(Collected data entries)

BEGIN

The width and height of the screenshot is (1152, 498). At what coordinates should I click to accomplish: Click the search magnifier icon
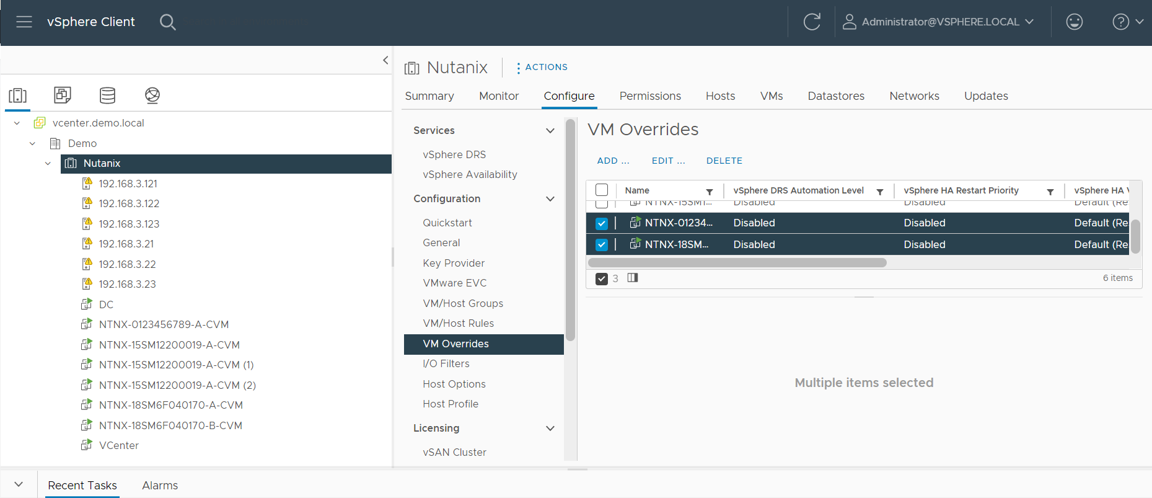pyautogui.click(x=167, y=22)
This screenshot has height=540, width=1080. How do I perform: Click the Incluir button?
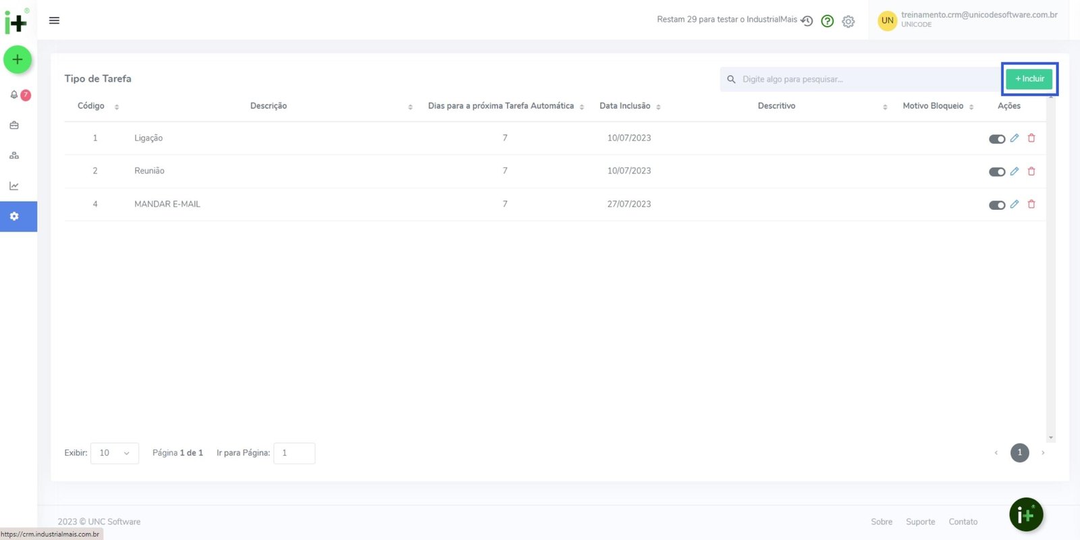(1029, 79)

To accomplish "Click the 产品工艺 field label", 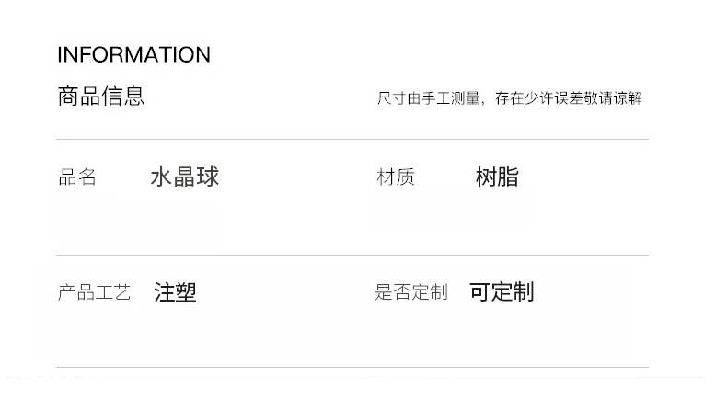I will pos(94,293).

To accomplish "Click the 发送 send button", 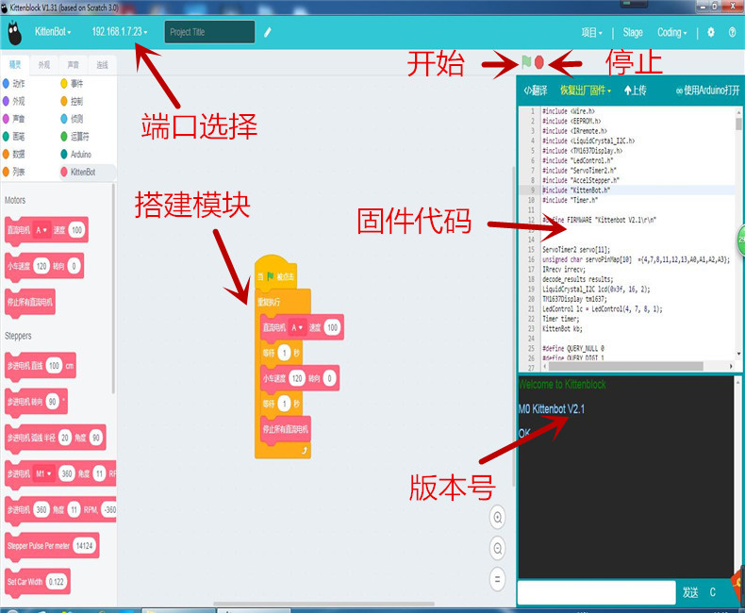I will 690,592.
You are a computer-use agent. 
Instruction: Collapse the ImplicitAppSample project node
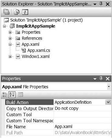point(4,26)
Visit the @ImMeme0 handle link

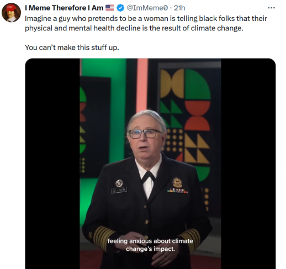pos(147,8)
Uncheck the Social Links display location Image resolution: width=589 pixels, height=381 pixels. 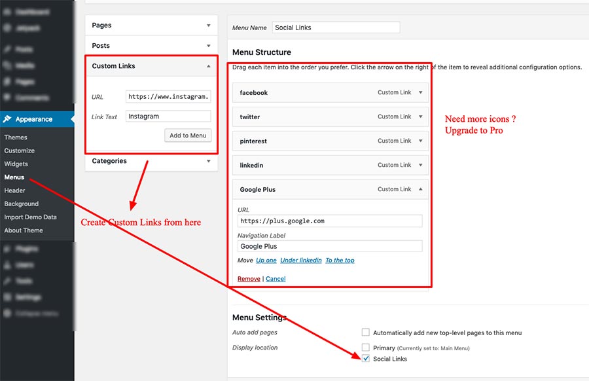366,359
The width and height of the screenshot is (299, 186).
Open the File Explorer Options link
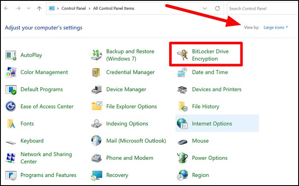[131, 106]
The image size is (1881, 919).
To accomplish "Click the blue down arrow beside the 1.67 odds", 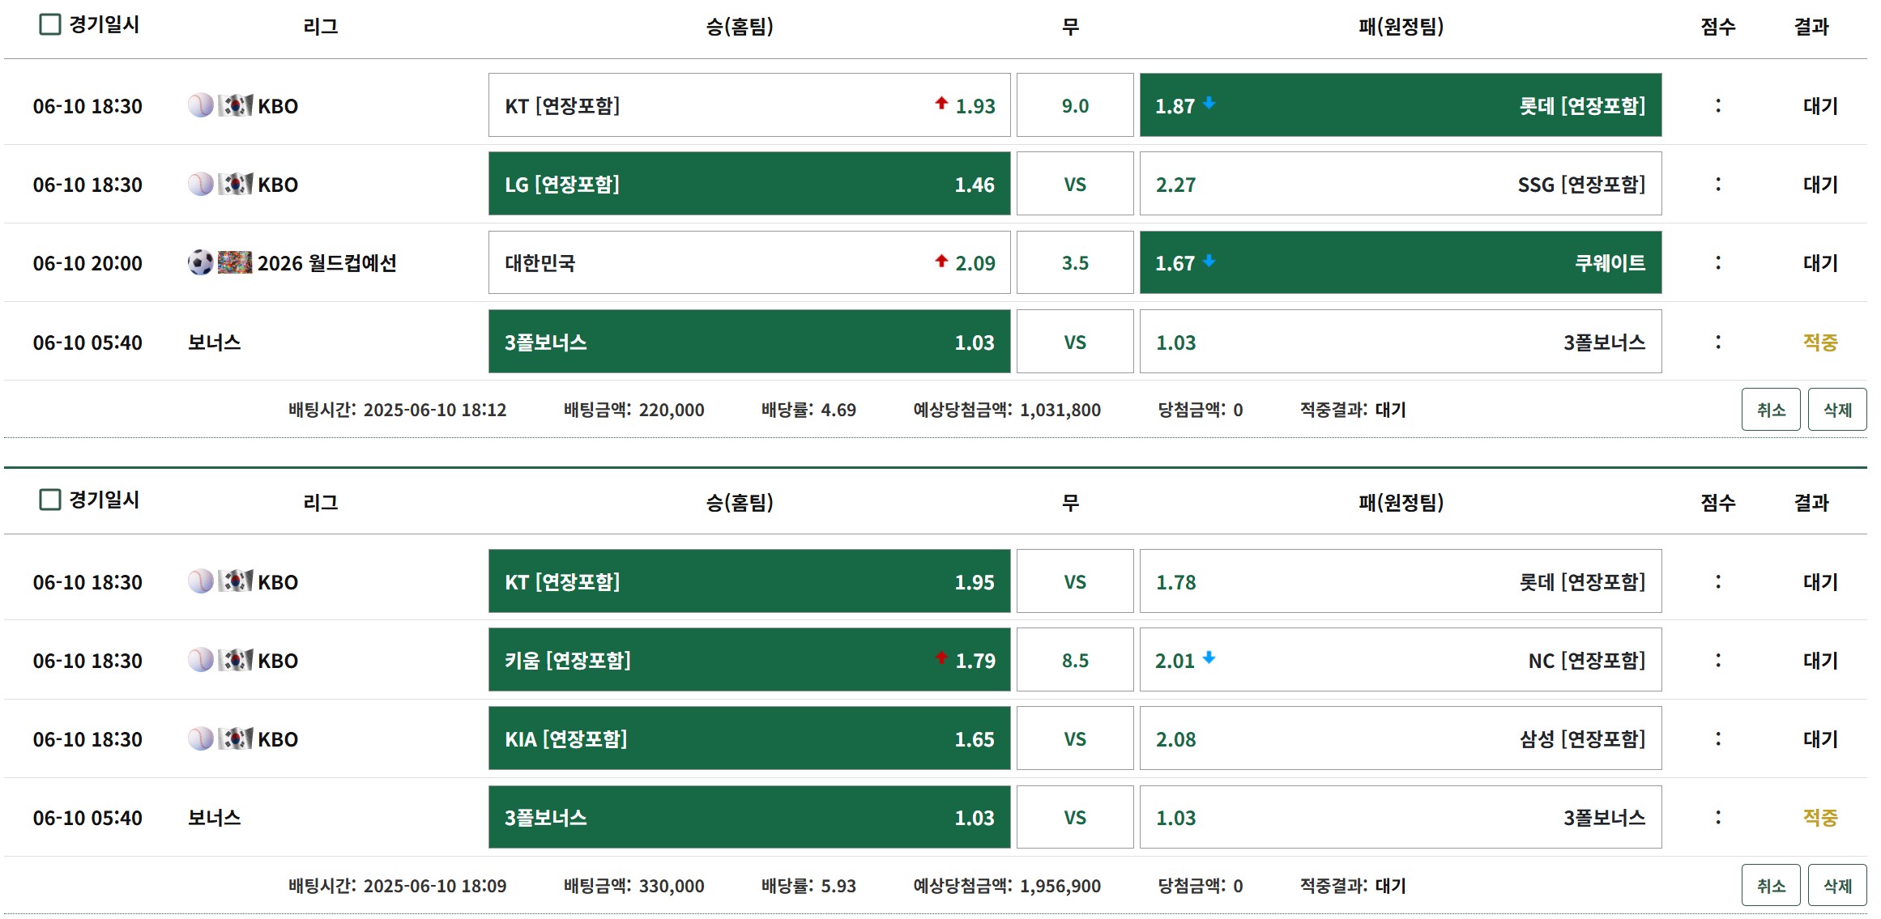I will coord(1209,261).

END
BEGIN

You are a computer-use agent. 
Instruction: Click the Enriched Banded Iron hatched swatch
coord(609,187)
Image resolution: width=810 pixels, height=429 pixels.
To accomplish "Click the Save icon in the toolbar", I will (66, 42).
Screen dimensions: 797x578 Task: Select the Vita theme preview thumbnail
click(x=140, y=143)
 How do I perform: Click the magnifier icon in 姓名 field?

END

WHAT TO DO:
Reprint exactly the lines above that start at the one with "Image resolution: width=810" and end at the one with "How do I perform: Click the magnifier", keeping both and adding none.

EXERCISE ANSWER:
Image resolution: width=810 pixels, height=429 pixels.
To accomplish "Click the Save icon in the toolbar", I will (66, 42).
Screen dimensions: 797x578 Task: Select the Vita theme preview thumbnail
click(x=140, y=143)
 How do I perform: Click the magnifier icon in 姓名 field?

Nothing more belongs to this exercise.